# START OF Task data

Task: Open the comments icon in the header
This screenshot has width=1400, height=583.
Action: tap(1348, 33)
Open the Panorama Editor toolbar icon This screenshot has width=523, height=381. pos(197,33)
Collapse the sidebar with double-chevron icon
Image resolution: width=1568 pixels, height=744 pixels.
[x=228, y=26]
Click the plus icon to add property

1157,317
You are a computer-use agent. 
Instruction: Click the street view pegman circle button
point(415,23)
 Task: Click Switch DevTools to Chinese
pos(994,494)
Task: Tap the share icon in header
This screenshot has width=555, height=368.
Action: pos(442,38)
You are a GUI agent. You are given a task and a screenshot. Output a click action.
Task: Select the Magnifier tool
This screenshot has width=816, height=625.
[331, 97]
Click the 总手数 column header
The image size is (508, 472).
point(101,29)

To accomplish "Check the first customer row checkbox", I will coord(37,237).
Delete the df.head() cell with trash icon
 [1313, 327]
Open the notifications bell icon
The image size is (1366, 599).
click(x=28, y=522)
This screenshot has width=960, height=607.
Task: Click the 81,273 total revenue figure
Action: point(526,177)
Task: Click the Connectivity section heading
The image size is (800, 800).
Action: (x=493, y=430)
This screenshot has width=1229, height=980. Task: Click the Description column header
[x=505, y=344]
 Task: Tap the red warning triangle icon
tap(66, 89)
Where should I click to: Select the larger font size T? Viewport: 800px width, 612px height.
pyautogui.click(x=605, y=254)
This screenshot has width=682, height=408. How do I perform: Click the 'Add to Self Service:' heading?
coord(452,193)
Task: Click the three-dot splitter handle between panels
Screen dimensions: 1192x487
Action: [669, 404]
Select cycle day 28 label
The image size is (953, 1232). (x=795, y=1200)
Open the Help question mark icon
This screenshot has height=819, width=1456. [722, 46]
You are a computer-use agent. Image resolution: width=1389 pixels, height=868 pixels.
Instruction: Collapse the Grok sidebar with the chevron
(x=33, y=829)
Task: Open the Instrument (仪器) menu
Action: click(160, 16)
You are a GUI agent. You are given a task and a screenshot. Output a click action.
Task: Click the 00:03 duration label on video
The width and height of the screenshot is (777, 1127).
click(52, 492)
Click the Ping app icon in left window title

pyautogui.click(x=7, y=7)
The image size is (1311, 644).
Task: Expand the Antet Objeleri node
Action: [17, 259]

# END OF Task data

> [Exercise objective]:
Can you retype every one of the lines above, character for character?

> [Result below]:
Task: Open the comments icon in the header
This screenshot has width=1400, height=583.
Action: tap(1348, 33)
Open the Panorama Editor toolbar icon This screenshot has width=523, height=381. pos(197,33)
Collapse the sidebar with double-chevron icon
Image resolution: width=1568 pixels, height=744 pixels.
[x=228, y=26]
Click the plus icon to add property

1157,317
You are a computer-use agent. 
Instruction: Click the street view pegman circle button
point(415,23)
 Task: Click Switch DevTools to Chinese
pos(994,494)
Task: Tap the share icon in header
This screenshot has width=555, height=368.
Action: pos(442,38)
You are a GUI agent. You are given a task and a screenshot. Output a click action.
Task: Select the Magnifier tool
This screenshot has width=816, height=625.
[331, 97]
Click the 总手数 column header
The image size is (508, 472).
point(101,29)

To accomplish "Check the first customer row checkbox", I will coord(37,237).
Delete the df.head() cell with trash icon
 [1313, 327]
Open the notifications bell icon
The image size is (1366, 599).
click(x=28, y=522)
This screenshot has width=960, height=607.
Task: Click the 81,273 total revenue figure
Action: point(526,177)
Task: Click the Connectivity section heading
The image size is (800, 800).
Action: (x=493, y=430)
This screenshot has width=1229, height=980. Task: Click the Description column header
[x=505, y=344]
 Task: Tap the red warning triangle icon
tap(66, 89)
Where should I click to: Select the larger font size T? Viewport: 800px width, 612px height.
pyautogui.click(x=605, y=254)
This screenshot has width=682, height=408. How do I perform: Click the 'Add to Self Service:' heading?
coord(452,193)
Task: Click the three-dot splitter handle between panels
Screen dimensions: 1192x487
Action: [669, 404]
Select cycle day 28 label
The image size is (953, 1232). (x=795, y=1200)
Open the Help question mark icon
This screenshot has height=819, width=1456. [722, 46]
You are a computer-use agent. Image resolution: width=1389 pixels, height=868 pixels.
Instruction: Collapse the Grok sidebar with the chevron
(x=33, y=829)
Task: Open the Instrument (仪器) menu
Action: click(160, 16)
You are a GUI agent. You are given a task and a screenshot. Output a click action.
Task: Click the 00:03 duration label on video
The width and height of the screenshot is (777, 1127).
click(52, 492)
Click the Ping app icon in left window title

pyautogui.click(x=7, y=7)
The image size is (1311, 644).
Task: Expand the Antet Objeleri node
Action: [17, 259]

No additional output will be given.